Clustering the messages25 Aug 2017
I am continue with telling about the tasks I faced during the implementing of oVirt log analyzer.
What should the user see?
One of the most important issues about the analyzer’s invention is how to classify the level of messages’ “importance”. Even if you want to analyze logs of only several minutes time range, they might contain thousands of lines. User should see only useful and important messages, while the others should be filtered. The first idea is to use some keywords in messages, for example “error” - meaning that the message could be important as there was something wrong. But what if you want to understand the reasons caused this error? They could be presented in chains of on first sight ordinary messages.
How does it work
Different parts of oVirt system generates many logs. Each of them contain detailed information about itself and also an information related to other parts during their communication. The ideal way to implement log files analysis is to restore the scheme from all logs. I tried to do this before the start of the internship with very simple way (just linking only errors if they were followed by the increased number of errors). Of course there are too many difficulties to do this, and after implementing the parsing I decided to test another method.

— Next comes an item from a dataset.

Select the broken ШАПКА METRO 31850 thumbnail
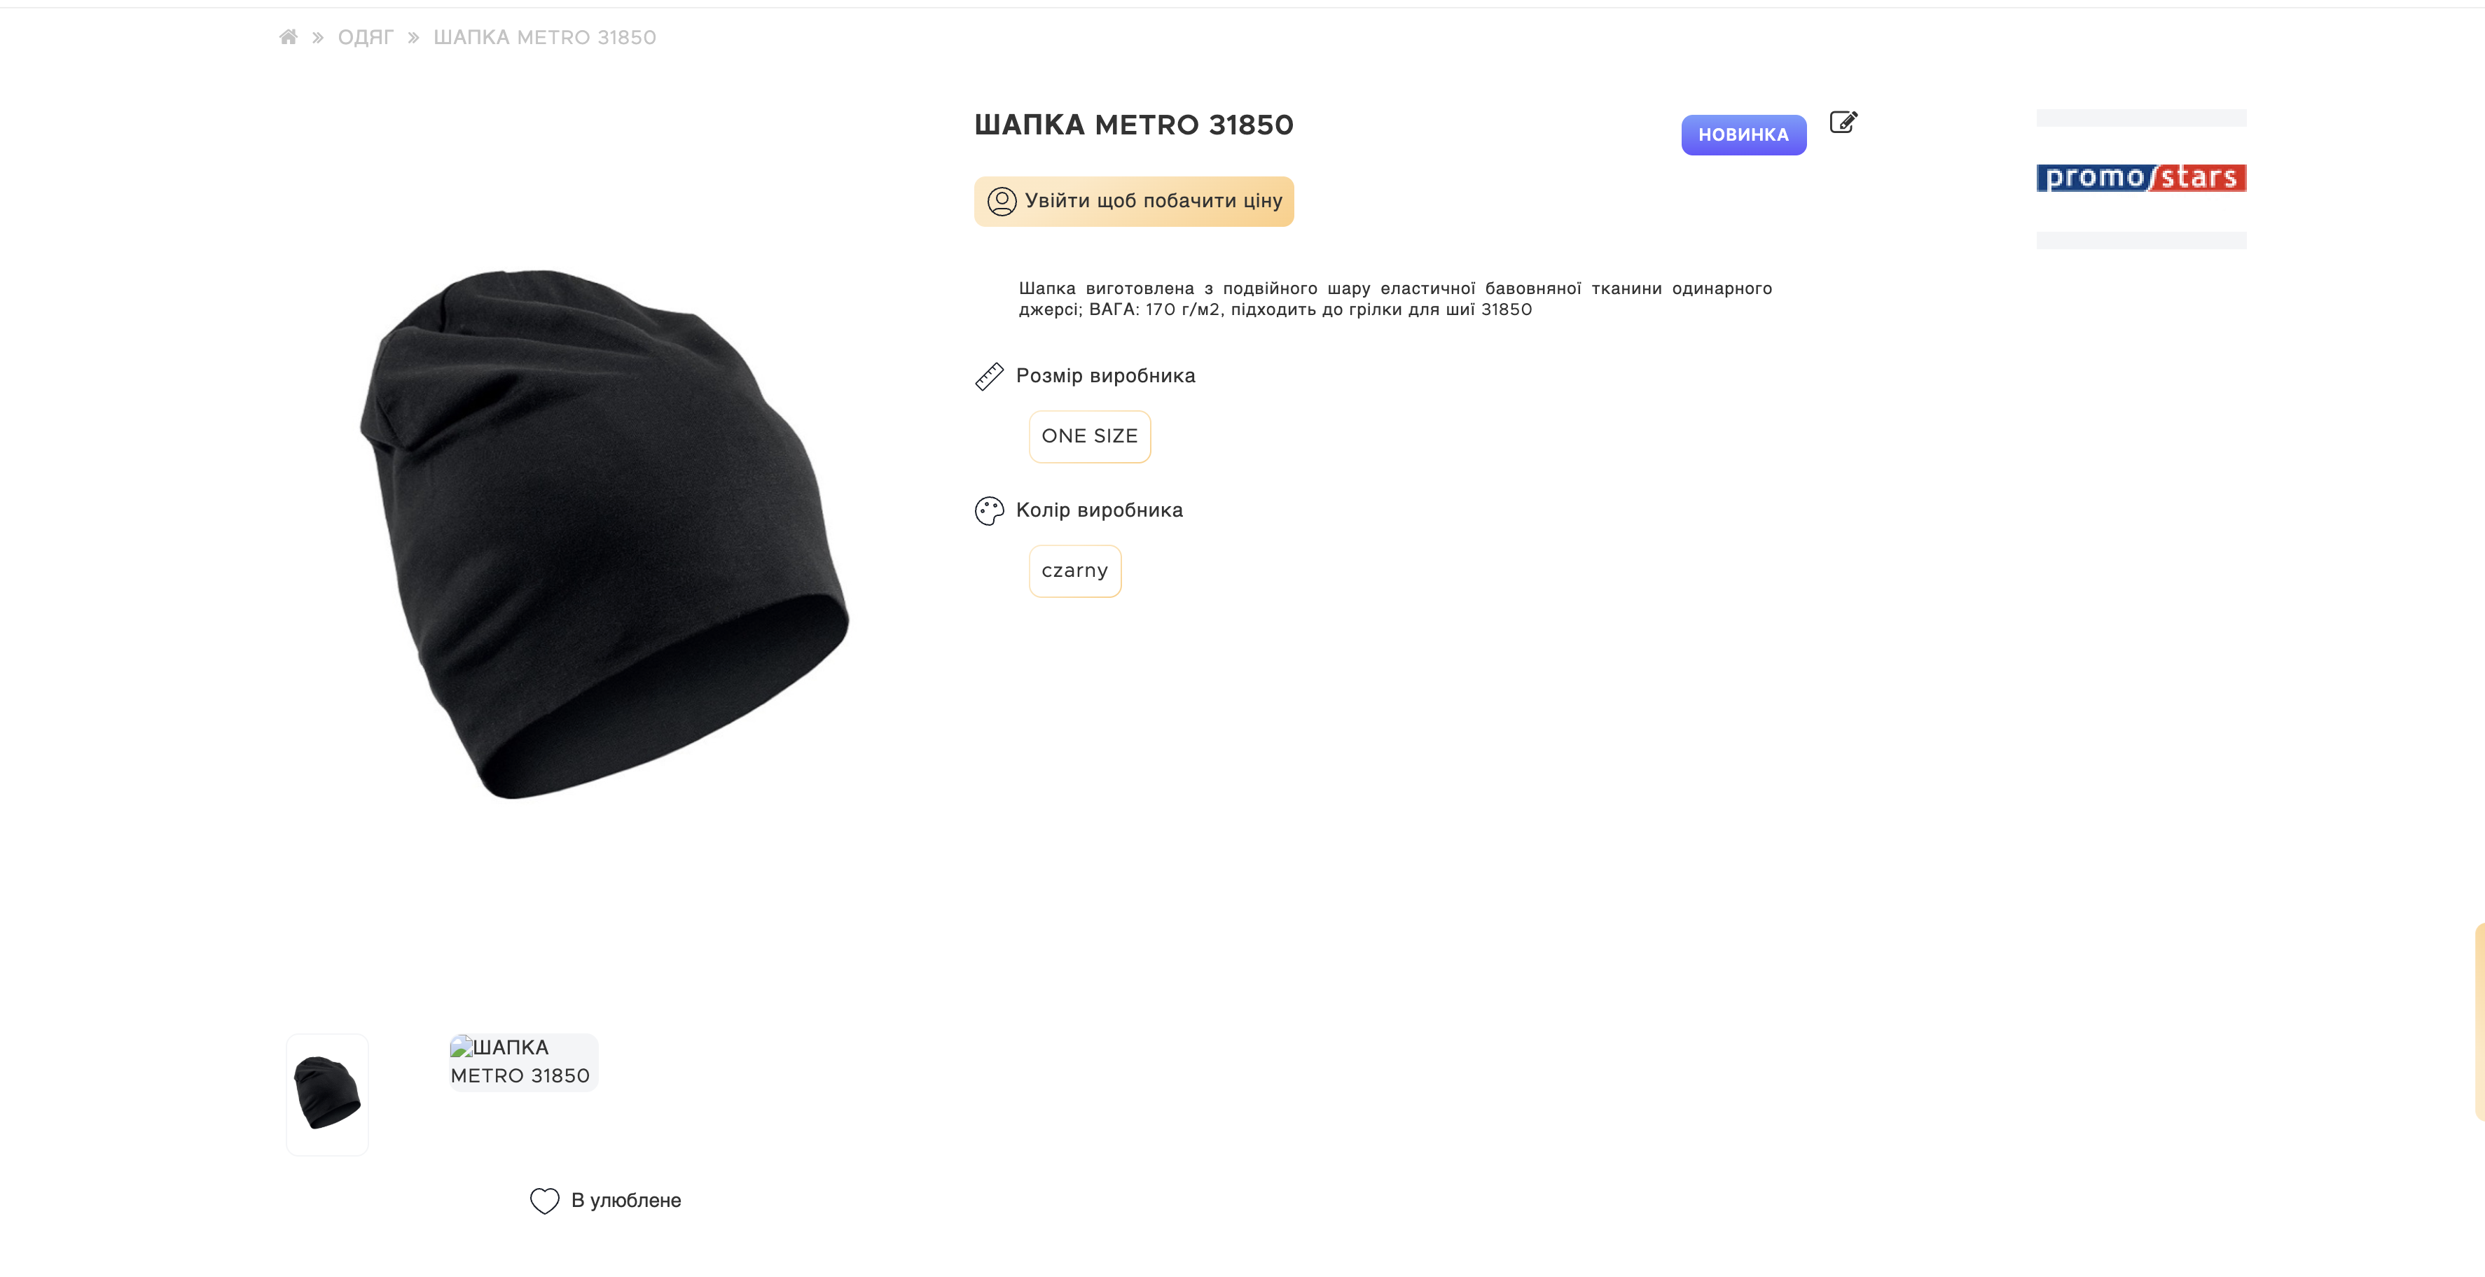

Each message in the log file may be more or less useful when solving different tasks. For example, if you are searching for a reason of some error, you might want to examine all previous warnings, and if you want to make sure that the configuration of your system was correct, you need to see messages representing its structure. All in all, in theory all messages can me marked and classified according to their meaning. I suggested the following metrics:
- Including the «danger» words like error, warning, fail, etc.
- Including the user-defined words, like some ID or part of a message.
- Checking if the number of errors of warning increased after the current message compared to the previous within a time window.
- Some other important identifiers, for example flags for showing long operations or tasks, that are constructed previously.
I’d also like to share the method of solving another important task. This task is a first step of recognizing the content of the message: we need to clusterize all messages into groups where messages within each group will me similar. This stage is important because log files are generating by algorithms and basically consists of pre-defined messages with some differences.
The first simple step to unify similar messages was to remove all different parts from them. Typical situation in such messages is placing a unique information in brackets or quotes. Simple general illustration:
New message "Hello" was received (Anastasia) New message "Good bye" was received (Victoria)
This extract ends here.